§ **Aim of the task**: Return, word for word, the part of the records that opens with the line containing "Open Werkbalk Snelle toegang category" and closes at the end of the records. Leave the pictures out of your answer.

##########

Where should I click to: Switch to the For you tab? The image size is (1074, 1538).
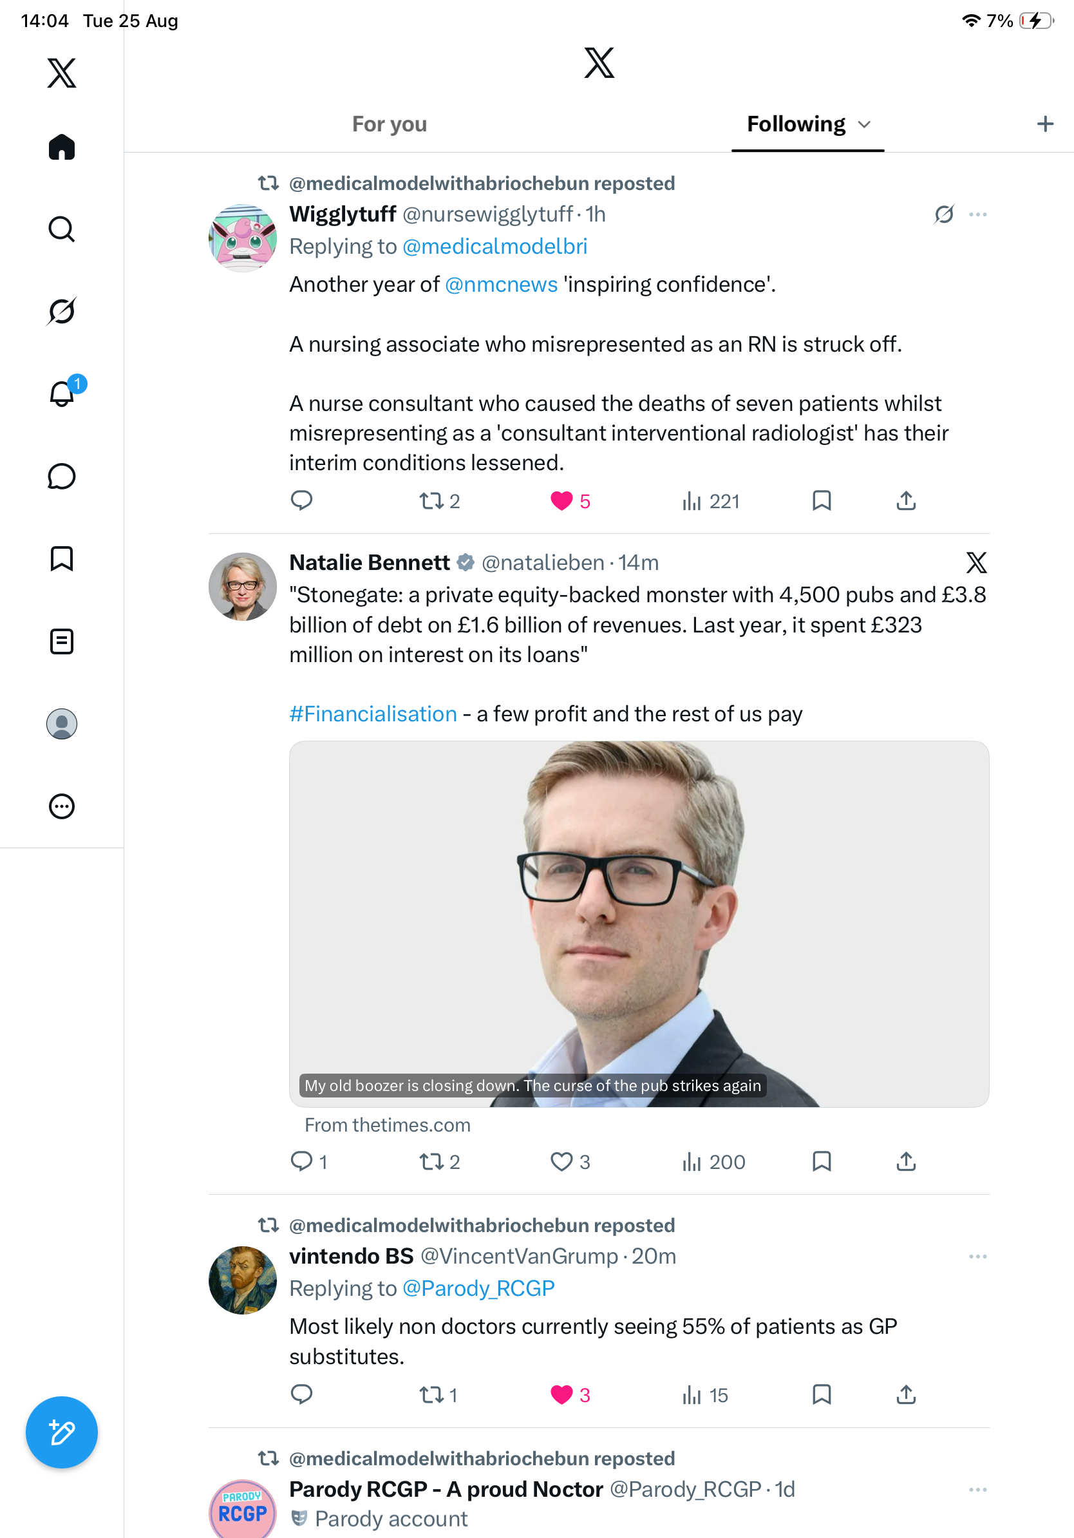(390, 125)
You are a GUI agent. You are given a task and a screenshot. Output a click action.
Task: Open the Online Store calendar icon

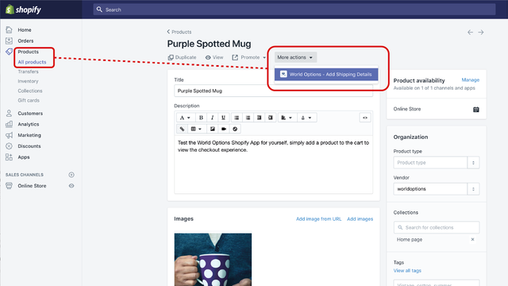pyautogui.click(x=476, y=110)

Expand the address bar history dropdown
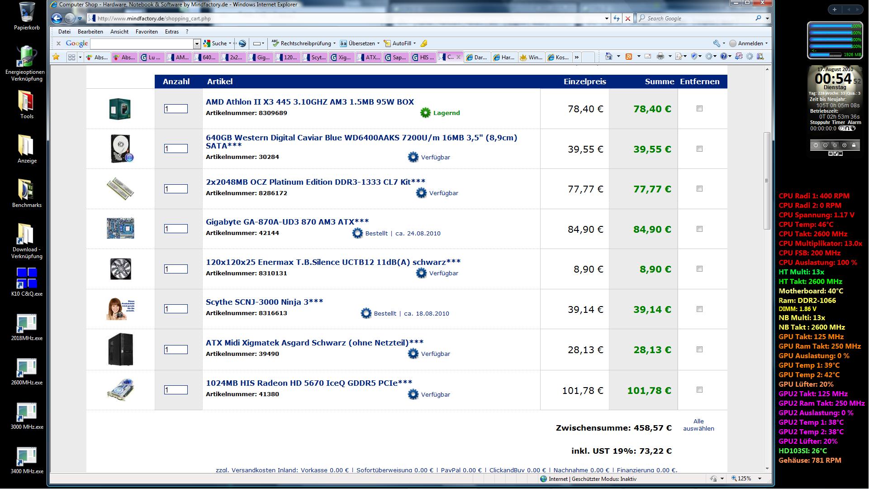click(x=606, y=19)
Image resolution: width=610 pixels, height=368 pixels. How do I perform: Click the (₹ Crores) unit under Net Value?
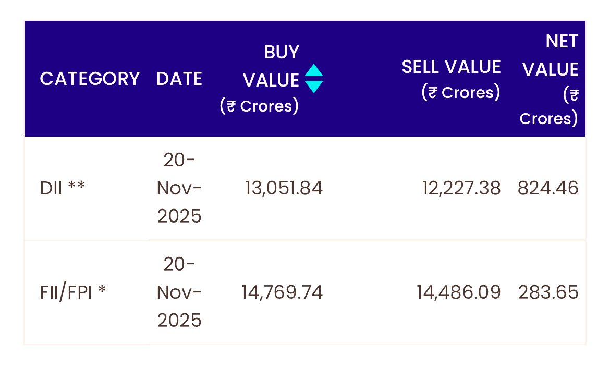coord(550,107)
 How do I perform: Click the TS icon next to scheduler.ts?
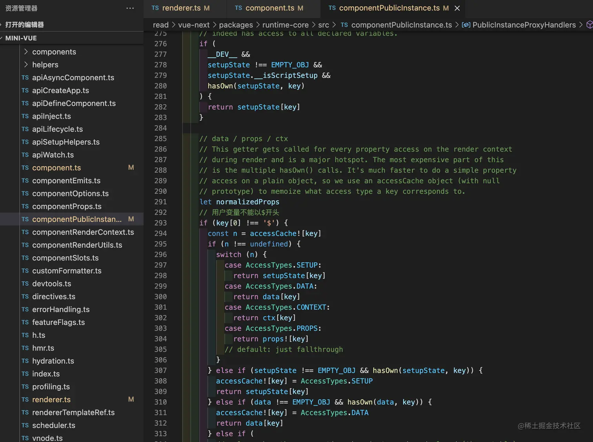point(25,425)
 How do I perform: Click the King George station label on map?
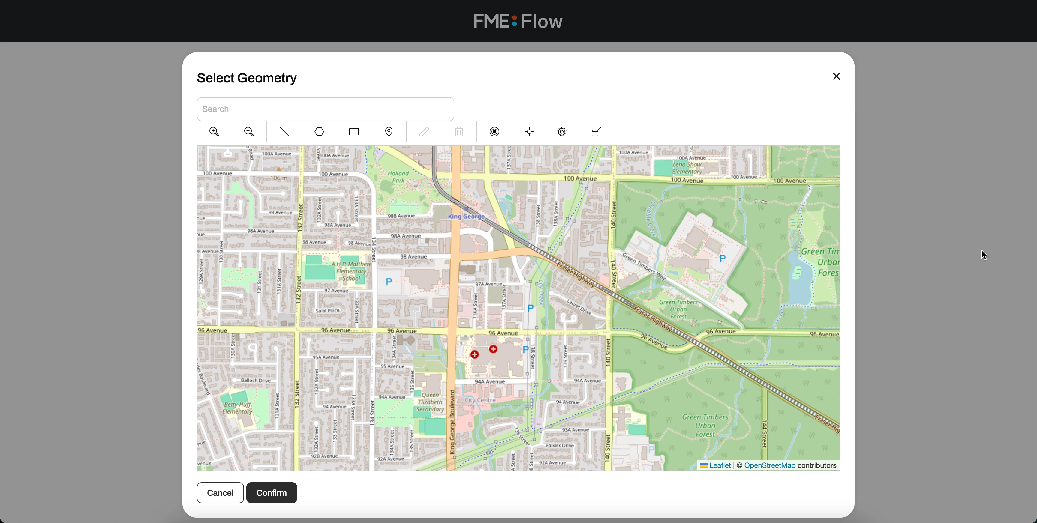466,216
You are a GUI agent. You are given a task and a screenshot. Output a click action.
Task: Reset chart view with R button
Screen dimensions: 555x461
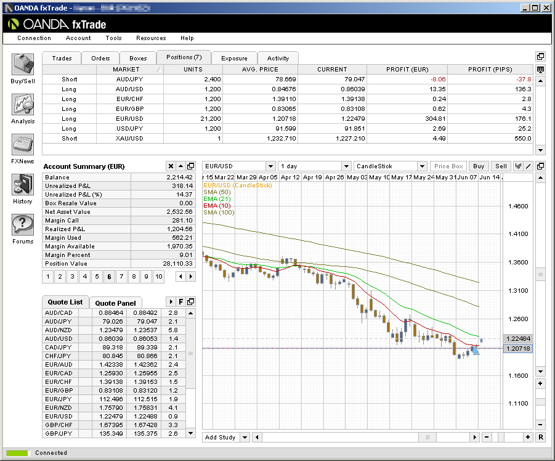pyautogui.click(x=540, y=437)
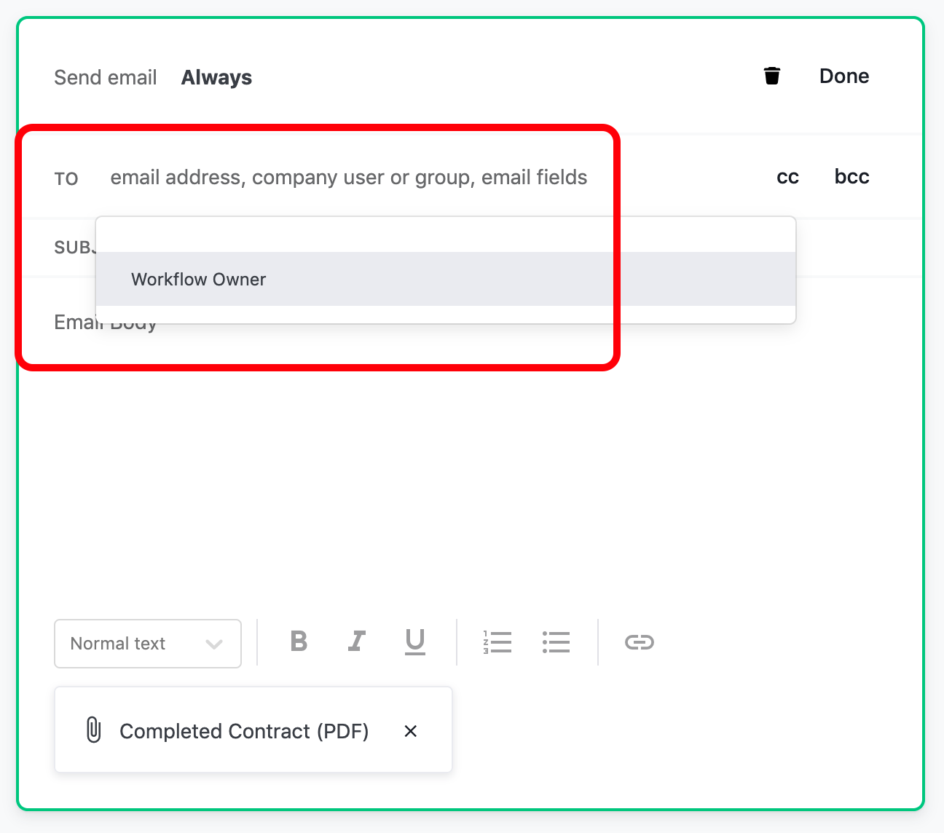The height and width of the screenshot is (833, 944).
Task: Insert a numbered list in the email body
Action: point(497,642)
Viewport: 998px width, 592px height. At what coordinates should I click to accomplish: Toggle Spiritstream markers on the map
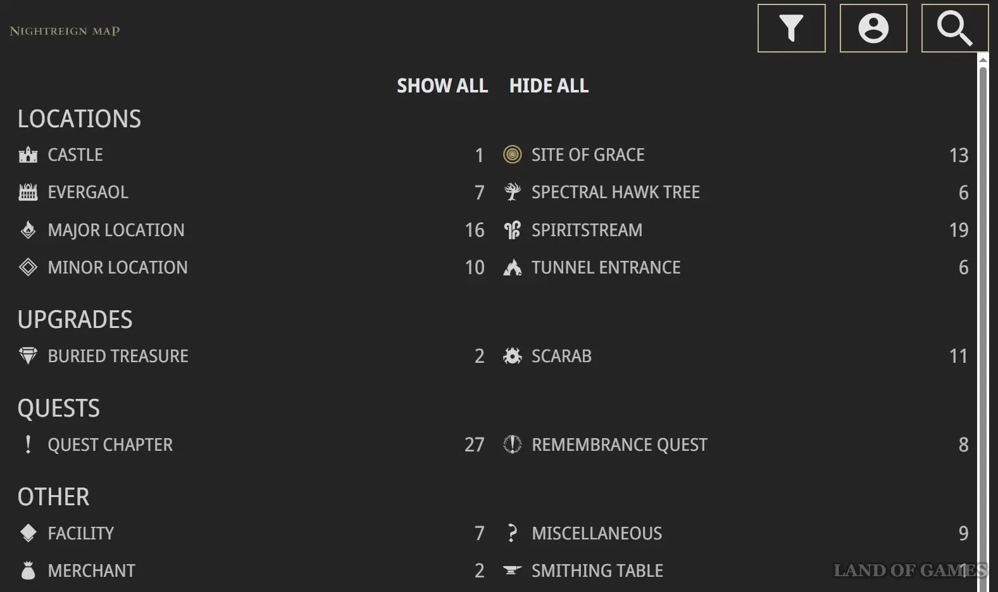tap(735, 230)
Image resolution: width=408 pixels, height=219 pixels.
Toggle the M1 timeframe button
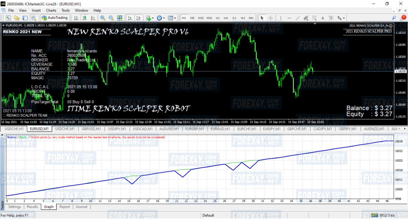point(184,18)
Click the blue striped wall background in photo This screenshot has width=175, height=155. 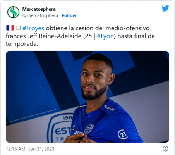(x=32, y=83)
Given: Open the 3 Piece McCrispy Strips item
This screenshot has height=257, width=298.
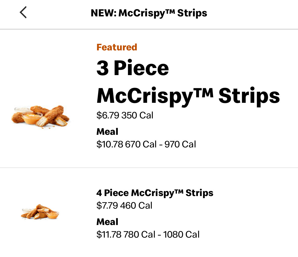Looking at the screenshot, I should [x=188, y=82].
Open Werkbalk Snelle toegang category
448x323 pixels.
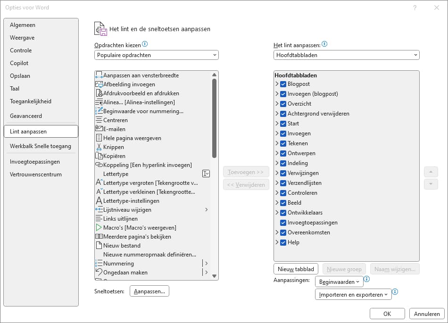(x=41, y=146)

##########

§ **Response**:
Open Werkbalk Snelle toegang category
448x323 pixels.
(x=41, y=146)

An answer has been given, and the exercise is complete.